Introduction
Neonatal encephalopathy is defined by the American College of
Obstetricians and Gynecologists and American Academy of Pediatrics joint
Task Force on Neonatal Encephalopathy as a clinical syndrome of
disturbed neurologic function in the earliest days of life in an infant
born ≥35 weeks of gestation, manifested by a subnormal level of
consciousness or seizures, and often accompanied by difficulty with
maintaining respiration and depression of tone and
reflexes.1 Hypoxic-ischemic encephalopathy (HIE)
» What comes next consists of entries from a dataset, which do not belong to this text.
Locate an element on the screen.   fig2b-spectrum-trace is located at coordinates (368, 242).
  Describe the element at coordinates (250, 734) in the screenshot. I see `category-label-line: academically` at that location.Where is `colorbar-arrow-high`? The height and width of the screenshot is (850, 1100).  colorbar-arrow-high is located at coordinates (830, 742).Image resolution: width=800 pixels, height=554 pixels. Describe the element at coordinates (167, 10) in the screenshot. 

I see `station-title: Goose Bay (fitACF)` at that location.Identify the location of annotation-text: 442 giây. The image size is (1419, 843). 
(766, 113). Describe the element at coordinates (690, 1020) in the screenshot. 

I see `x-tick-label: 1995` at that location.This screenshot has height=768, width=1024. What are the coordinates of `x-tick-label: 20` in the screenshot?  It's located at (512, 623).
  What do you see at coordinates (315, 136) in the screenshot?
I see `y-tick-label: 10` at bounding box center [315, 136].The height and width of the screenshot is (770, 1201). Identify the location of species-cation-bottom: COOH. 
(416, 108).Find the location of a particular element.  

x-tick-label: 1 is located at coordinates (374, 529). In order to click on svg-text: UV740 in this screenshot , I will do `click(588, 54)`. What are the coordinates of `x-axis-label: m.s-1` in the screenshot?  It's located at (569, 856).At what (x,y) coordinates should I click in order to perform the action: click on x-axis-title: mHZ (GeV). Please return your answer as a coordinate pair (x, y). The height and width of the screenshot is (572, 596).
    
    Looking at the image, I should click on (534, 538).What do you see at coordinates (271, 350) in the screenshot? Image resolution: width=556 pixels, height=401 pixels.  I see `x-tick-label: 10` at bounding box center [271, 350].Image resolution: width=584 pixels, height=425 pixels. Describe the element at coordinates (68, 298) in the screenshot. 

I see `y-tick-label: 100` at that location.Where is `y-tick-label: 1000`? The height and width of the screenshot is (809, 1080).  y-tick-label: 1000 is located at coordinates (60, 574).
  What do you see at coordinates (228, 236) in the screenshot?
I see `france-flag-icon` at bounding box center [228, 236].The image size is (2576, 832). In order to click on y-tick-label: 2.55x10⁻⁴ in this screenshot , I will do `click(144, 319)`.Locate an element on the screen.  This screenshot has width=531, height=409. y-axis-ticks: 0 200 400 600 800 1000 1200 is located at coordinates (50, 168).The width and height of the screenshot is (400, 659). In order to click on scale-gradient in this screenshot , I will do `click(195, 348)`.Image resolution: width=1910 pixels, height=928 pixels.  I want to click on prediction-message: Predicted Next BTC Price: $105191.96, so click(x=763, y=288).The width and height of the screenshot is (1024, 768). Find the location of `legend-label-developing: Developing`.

accounts for a significant proportion of encephalopathic newborns, and
despite advances in perinatal care, moderate-to-severe HIE remains a
major cause of acute neurological injury and subsequent long-term
neurodevelopmental disability.2 While prenatal and/or
postnatal complications may cause HIE, studies have demonstrated that
the majority of encephalopathic newborn infants sustained brain injury
at or near the time of birth.3
The importance of recognition of intrapartum fetal compromise followed
by appropriate action is essential to mitigate the presence of effects
of hypoxia and avoid subsequent disability. Obstetric leaders have
called for improvements in safety and quality
assessment4 including initiatives to improve both the
recognition of pathological fetal heart rate
tracings5,6 and the clinical management of sentinel
events which can lead to fetal compromise.7,8 Despite
ongoing efforts to minimize the risk of neurological injury at delivery,
contemporary data on patient characteristics and clinical events and
management of labor preceding HIE is limited. Given that there is a
significant knowledge gap regarding clinical events and management
during such deliveries, the aim of this study was to undertake a
structured review of a large series of deliveries of neonates with HIE.